■ **THE TASK**
Look through the material below and give the number of lines where the string "arrow" occurs, with nothing added.

■ **EXERCISE MATERIALS**
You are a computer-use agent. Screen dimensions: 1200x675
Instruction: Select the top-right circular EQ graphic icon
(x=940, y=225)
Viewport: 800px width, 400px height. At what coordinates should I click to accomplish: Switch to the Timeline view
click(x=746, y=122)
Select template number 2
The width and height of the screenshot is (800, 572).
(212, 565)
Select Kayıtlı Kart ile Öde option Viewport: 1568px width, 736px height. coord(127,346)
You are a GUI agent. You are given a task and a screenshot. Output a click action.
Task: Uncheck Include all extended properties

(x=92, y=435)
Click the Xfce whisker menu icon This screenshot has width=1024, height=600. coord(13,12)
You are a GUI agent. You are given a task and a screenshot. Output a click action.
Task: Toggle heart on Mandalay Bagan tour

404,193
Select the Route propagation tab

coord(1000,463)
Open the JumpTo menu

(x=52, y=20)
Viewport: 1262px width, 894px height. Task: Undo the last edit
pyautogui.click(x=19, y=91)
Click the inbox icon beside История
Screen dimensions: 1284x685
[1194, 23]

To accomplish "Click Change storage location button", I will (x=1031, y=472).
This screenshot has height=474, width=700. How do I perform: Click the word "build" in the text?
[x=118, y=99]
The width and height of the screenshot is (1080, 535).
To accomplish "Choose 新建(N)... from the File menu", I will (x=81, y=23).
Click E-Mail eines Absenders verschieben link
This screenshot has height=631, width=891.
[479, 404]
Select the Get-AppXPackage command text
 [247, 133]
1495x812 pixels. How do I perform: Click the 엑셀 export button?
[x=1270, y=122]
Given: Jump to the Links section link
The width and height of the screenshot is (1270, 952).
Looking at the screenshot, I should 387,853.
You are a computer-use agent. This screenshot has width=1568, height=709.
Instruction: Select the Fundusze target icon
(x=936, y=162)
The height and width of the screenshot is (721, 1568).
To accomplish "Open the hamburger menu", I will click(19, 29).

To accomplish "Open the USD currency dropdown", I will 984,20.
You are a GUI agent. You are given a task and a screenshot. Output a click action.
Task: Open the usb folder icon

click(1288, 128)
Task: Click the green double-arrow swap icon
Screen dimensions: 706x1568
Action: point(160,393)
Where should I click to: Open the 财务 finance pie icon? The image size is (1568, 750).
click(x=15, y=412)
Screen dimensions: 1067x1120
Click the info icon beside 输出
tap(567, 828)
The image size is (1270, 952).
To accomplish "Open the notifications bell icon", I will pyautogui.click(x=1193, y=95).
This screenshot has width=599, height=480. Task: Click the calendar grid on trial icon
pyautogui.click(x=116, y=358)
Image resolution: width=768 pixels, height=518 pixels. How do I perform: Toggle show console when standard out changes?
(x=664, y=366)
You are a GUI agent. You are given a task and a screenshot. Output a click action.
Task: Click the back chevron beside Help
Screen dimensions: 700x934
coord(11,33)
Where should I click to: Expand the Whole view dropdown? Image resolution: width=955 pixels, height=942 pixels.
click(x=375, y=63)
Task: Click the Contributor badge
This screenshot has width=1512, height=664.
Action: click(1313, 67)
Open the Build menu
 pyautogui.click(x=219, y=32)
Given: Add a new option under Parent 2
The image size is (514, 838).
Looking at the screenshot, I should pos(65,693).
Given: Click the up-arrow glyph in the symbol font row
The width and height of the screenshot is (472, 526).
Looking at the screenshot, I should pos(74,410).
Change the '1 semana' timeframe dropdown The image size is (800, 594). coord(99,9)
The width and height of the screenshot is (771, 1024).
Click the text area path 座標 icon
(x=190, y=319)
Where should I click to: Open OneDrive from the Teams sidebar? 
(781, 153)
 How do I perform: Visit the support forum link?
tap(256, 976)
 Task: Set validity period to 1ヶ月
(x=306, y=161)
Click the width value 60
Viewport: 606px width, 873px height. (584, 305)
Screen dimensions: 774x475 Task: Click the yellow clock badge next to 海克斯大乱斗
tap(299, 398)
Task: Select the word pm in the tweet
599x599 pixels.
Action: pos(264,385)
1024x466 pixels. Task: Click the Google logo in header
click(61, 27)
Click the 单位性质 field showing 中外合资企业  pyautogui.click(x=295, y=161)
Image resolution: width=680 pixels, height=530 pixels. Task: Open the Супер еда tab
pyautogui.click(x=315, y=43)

■ **RESPONSE BOX**
2